▶ [Problem to solve]
Please give the whole listing again word for word, and drop any pictures it holds.
── Records provided ──
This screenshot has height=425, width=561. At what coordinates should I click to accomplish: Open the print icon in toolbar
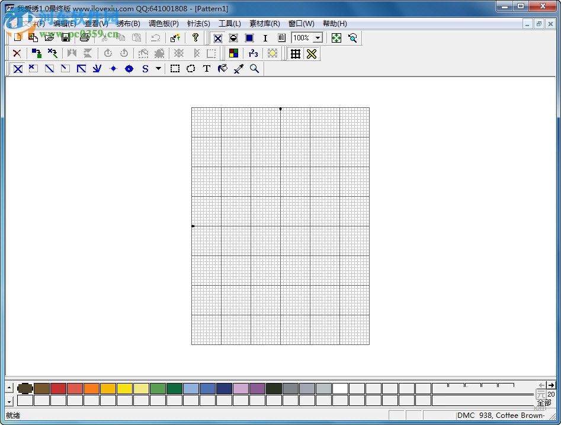click(x=85, y=38)
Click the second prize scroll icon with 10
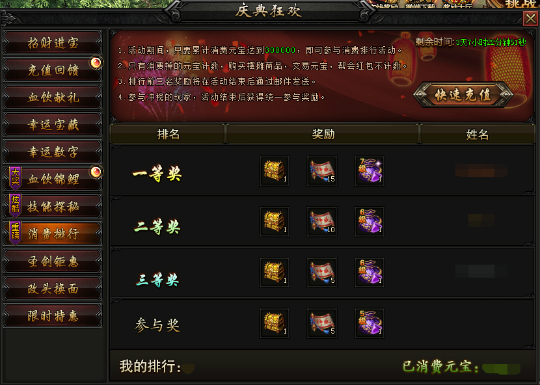 point(322,222)
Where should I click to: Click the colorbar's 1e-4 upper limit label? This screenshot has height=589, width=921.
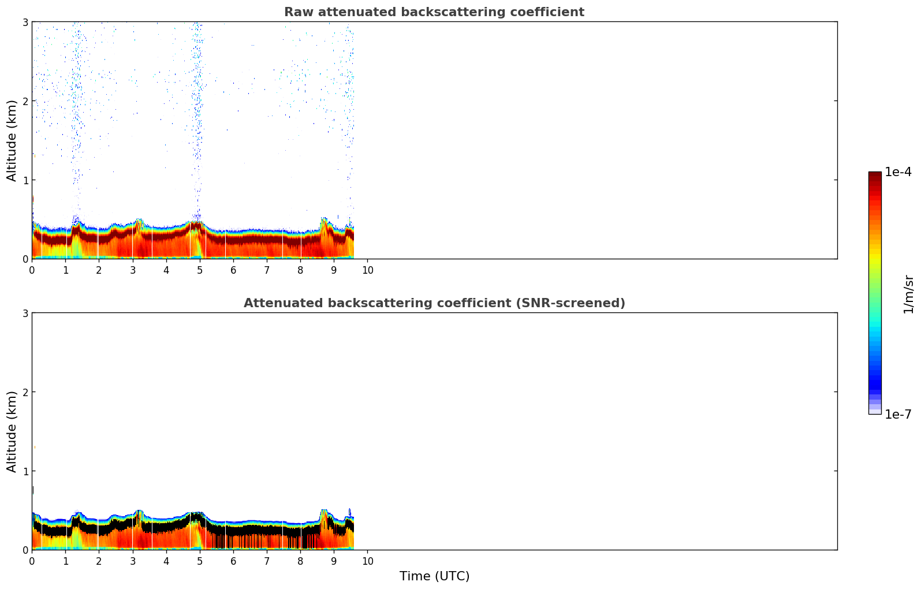tap(898, 172)
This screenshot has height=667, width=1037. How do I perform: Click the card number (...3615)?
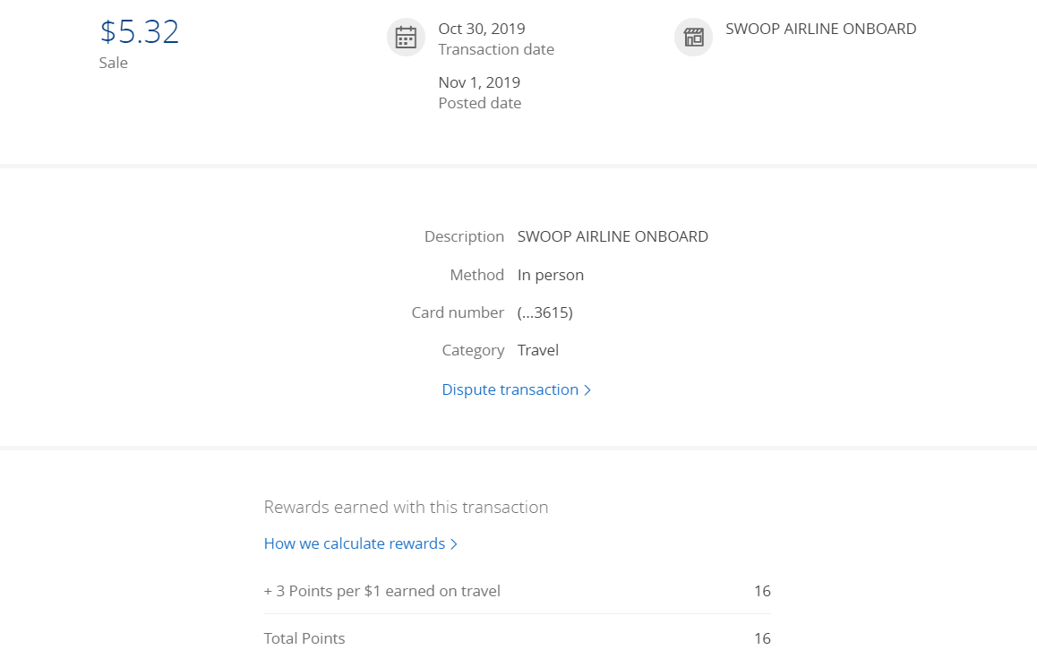545,312
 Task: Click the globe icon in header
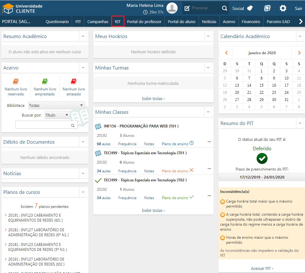point(267,8)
───
▶ [Response box]
This screenshot has height=425, width=561. At what coordinates should I click to accomplish: Open the print icon in toolbar
click(x=85, y=38)
Click the second prize scroll icon with 10
 point(322,222)
Where should I click to: Click the colorbar's 1e-4 upper limit label? This screenshot has height=589, width=921.
tap(898, 172)
This screenshot has height=667, width=1037. How do I perform: Click the card number (...3615)?
545,312
 Task: Click the globe icon in header
point(267,8)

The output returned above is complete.